<Bt-4z49>Munich Re says January renewal rates fell 3%
GERMANY (Bloomberg) <\m> Munich Re, the world’s second-biggest reinsurer, said premiums from property and casualty contracts renewed in January fell by three percent following an almost complete absence of costly natural disasters in 2006.Munich Re renewed about two-thirds of its traditional non-life reinsurance business in January with a premium volume of about nine billion euros ($11.7 billion), the company said yesterday.
“Competition is tougher,” management board member Torsten Jeworrek said in a statement. Munich Re removed capacity from the market where prices or terms and conditions weren’t met, it said.
The reinsurer, for example, said it gave up “considerable shares of the French and German motor business and international aviation fleet business.”
A year ago, Munich Re was able to raise rates for property and casualty contracts by an average of three percent. It almost doubled prices for reinsurance coverage in areas exposed to storms following the record 2005 Atlantic hurricane season.
“Despite the relatively quiet hurricane season in the Atlantic, prices for US hurricane-exposed business have risen significantly,” Munich Re said.
Increases in that area are in line with price levels seen at the July 1 renewals, it said. Prices for US hurricane-exposed business rose by about 30 percent from January to July last year, Munich Re spokeswoman Anke Rosumek said.
Last year, the insurance industry sustained its lowest losses since 2000, according to earlier statements by Munich Re. While insured losses due to tropical cyclones reached a record $87 billion in 2005, they fell to about $250 million in 2006.
“These are the first signs of a weakening cycle,” HVB Group analyst Lucio Di Geronimo wrote in an investors note. “The average price level decreased back to the levels of 2005. We had hoped for a stabilisation of prices at the 2006 level.”
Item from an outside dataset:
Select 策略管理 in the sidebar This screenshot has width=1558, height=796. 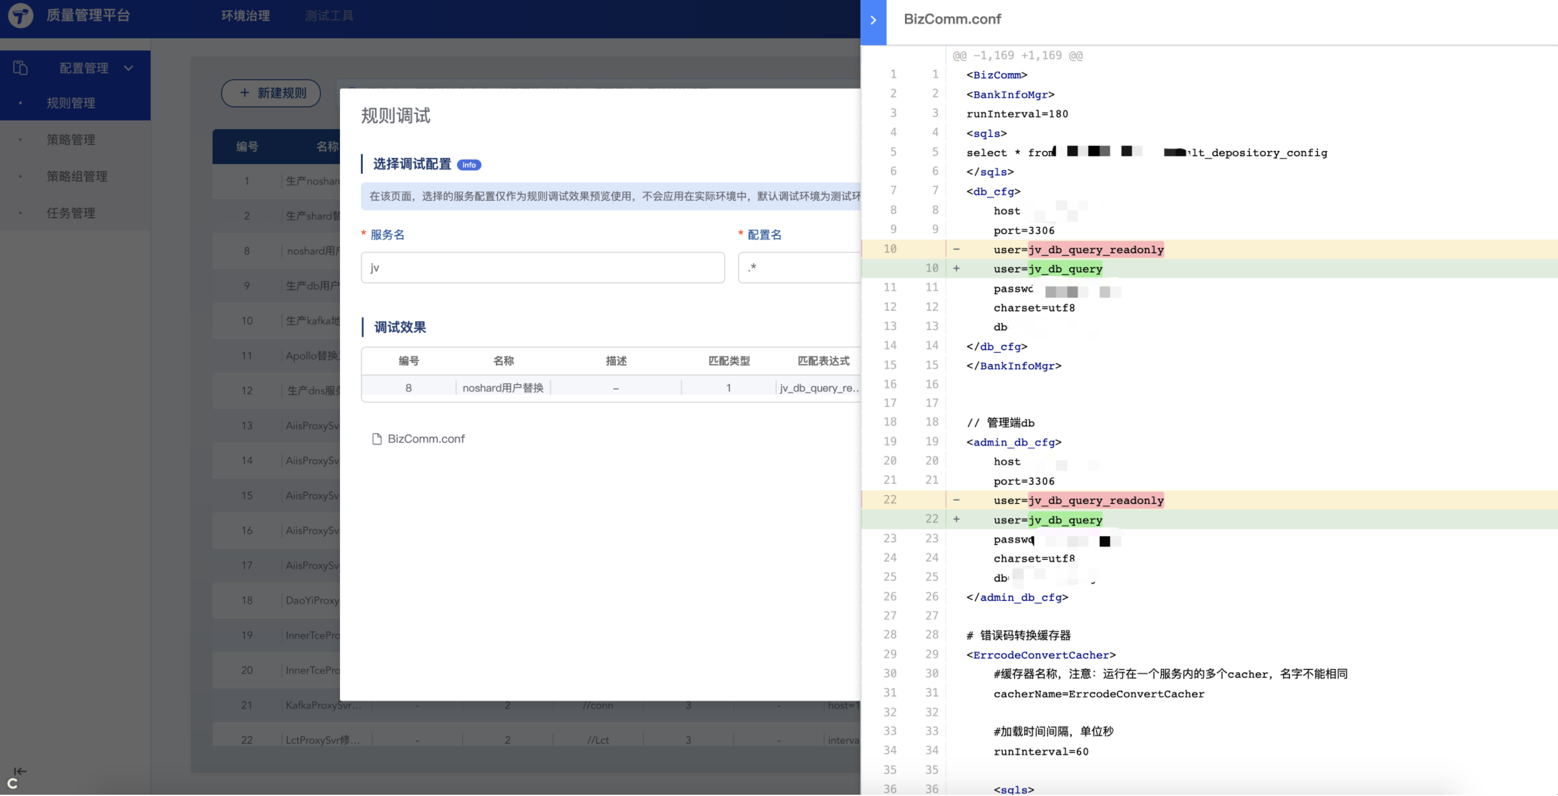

Munich Re shares dropped 1.54 euros, or 1.3 percent, to 121.71 euros at 12 p.m. in Frankfurt. They’ve fallen 6.7 percent this year, valuing the reinsurer at 28 billion euros, second to Swiss Reinsurance Co.
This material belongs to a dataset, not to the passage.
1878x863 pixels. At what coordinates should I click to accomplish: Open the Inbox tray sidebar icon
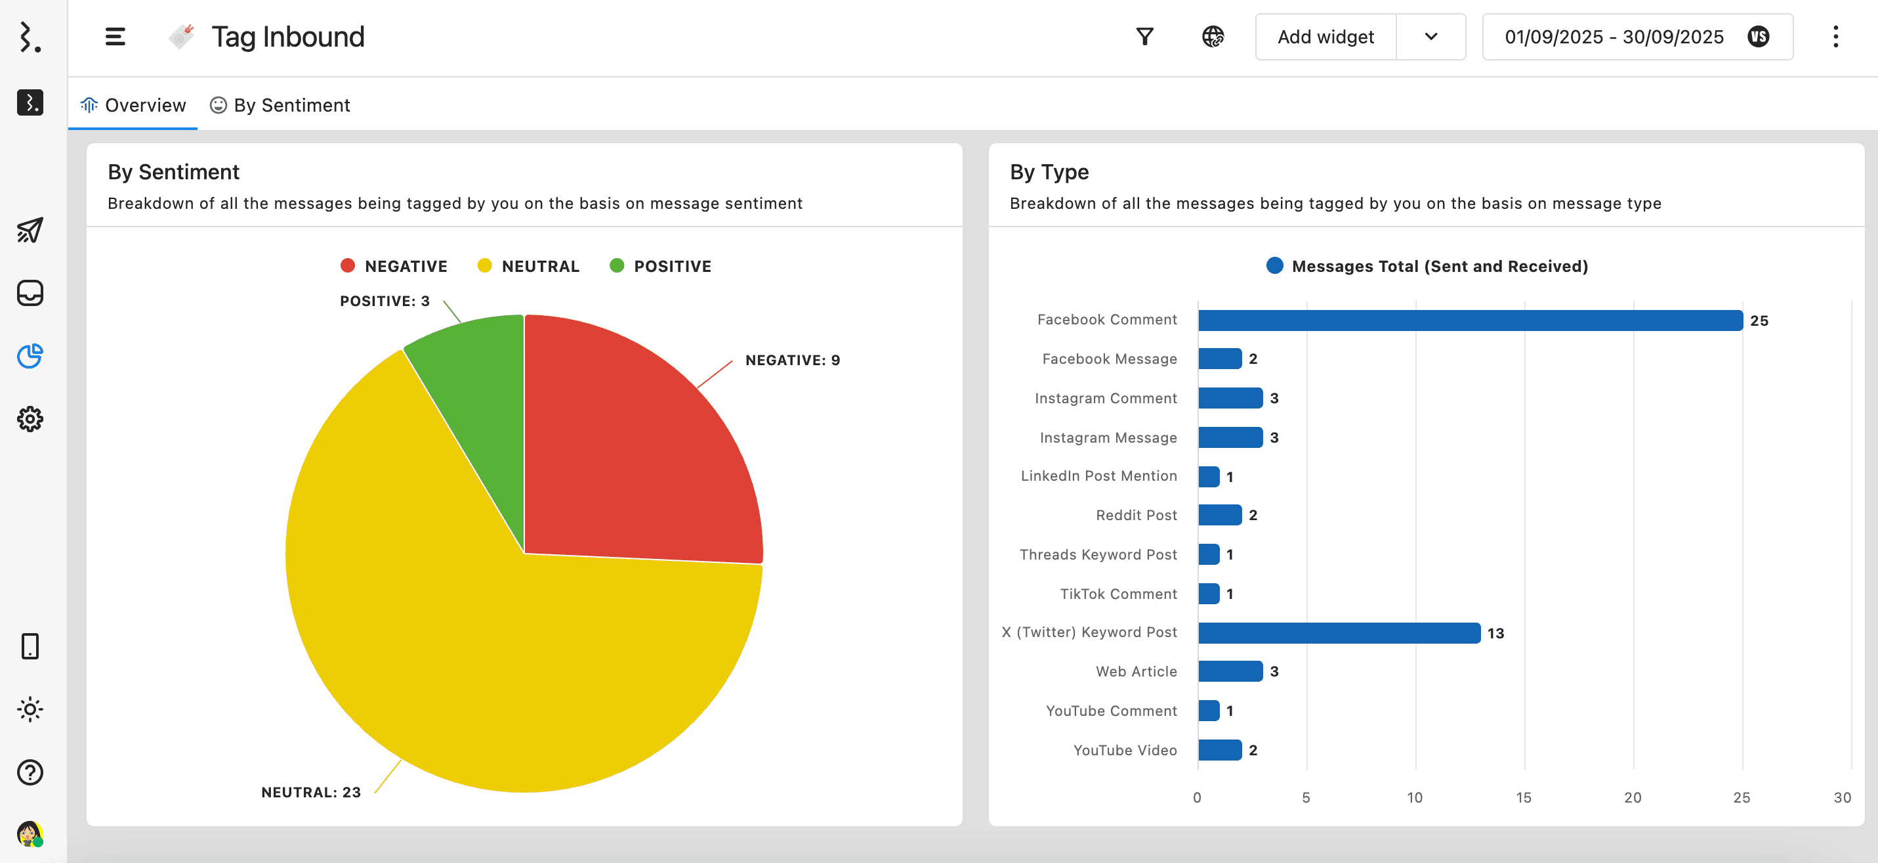click(x=30, y=293)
Rival Hannover Re, the fourth-largest reinsurer, last week said it increased reinsurance premiums in catastrophe-exposed areas of the U.S. by 30 percent to 40 percent in January. Swiss Re has said it was a “good” season for renewals in storm-affected areas without specifying how much rates rose.
Munich Re in November raised its 2006 profit forecast to 3.2 billion euros to 3.4 billion euros and reaffirmed its target of a combined ratio of less than 97 percent.
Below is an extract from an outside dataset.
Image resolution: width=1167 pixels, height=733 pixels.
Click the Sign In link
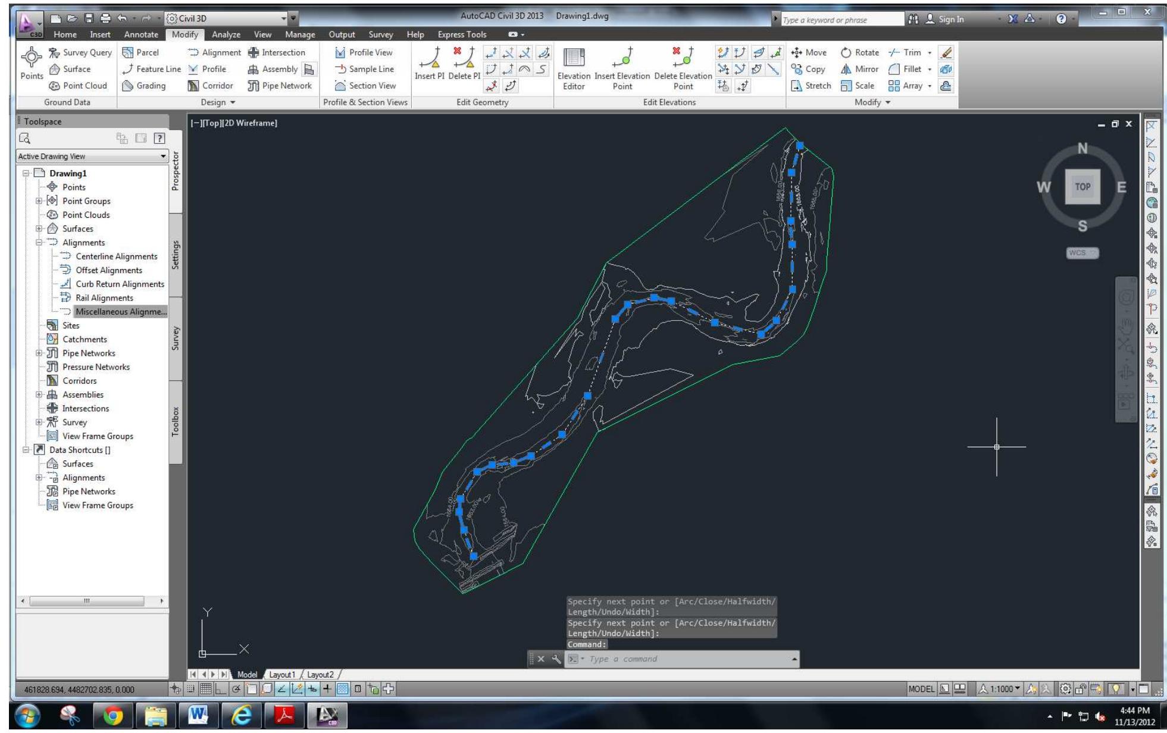pyautogui.click(x=952, y=19)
The combined ratio compares insurance premiums collected to claims paid. Under 100 percent means an insurer’s premium income exceeds claims and costs, giving it a profit from underwriting.
The Munich-based reinsurer plans to provide detailed 2006 financial figures on Feb. 28. Reinsurers help primary insurers such as Allianz SE shoulder risks they assume for clients.